I will punch you if you suggest there’s something wrong with my sub because he’s not a domestic slave.
Okay, it will be a no contact punch, delivered with my mind through making my eyes very narrow and growling at you, probably miles away, over the internet. I never claimed to be effectual about my anger management problems.
Any yet, it’s not unusual to make a big deal about being the best at BDSM. Both dominants and submissives worry about what makes them good at being their orientation. No online kink community is complete without a couple ongoing discussion threads to that line. Of course, regardless of the kink being catered to, the usual conclusion is that people want a sane person who can look after themselves. Which, unsurprisingly, is what all the Vanillas generally say they want too. We are not so different!

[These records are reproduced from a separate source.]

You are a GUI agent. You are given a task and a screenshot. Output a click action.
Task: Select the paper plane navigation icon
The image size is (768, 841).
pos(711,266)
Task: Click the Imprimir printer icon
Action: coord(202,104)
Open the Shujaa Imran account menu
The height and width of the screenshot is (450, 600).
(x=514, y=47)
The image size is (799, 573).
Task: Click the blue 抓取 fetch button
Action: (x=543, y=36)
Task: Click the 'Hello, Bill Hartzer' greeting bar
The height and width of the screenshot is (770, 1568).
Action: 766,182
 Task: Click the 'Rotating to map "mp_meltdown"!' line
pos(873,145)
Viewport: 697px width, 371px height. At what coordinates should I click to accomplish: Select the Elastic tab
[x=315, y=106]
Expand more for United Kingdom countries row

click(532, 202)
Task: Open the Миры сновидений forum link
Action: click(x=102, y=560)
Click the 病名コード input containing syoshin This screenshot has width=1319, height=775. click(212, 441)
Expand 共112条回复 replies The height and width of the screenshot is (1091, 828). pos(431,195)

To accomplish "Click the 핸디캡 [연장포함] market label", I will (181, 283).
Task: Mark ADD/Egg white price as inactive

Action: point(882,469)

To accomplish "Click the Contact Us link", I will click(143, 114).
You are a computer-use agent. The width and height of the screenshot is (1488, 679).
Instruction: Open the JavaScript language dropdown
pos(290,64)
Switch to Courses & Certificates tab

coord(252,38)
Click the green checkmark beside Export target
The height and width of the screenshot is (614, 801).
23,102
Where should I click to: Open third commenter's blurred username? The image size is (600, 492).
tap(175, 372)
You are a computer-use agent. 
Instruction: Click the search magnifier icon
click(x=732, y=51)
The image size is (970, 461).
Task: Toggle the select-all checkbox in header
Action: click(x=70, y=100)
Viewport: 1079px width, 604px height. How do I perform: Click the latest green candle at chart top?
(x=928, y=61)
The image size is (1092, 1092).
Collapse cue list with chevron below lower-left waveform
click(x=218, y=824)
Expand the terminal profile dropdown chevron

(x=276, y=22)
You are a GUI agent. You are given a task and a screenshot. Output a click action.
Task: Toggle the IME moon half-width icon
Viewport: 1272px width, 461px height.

However, once you leave the territory of minimum obligations for healthy human relationships, that’s when people start getting picky, and you start getting the anxiety and the whining. And the posturing. And the fantasies. The top two things that seem to come up, time and time again when it comes to sub hunting, is male doms wanking about not wanting a doormat because it reaffirms their masculinity/dominance or something, and female doms and subs talking about how they don’t want another sexually objectifying asshole. And of course the male subs would please like to stop being treated like they need to pay to breathe and the femsubs are getting tired of being asked to relocate to Utter Pradesh after doing a naked webcam show for a man old enough to be their grandfather or young enough to be their son. Both doms and subs get pressed to be “true” and role conform.
But, I feel like submissives deal with a lot more silly assumptions on what they must do as subs, and how things are supposed to work. And it’s also a self inflicted thing as well as an external thing.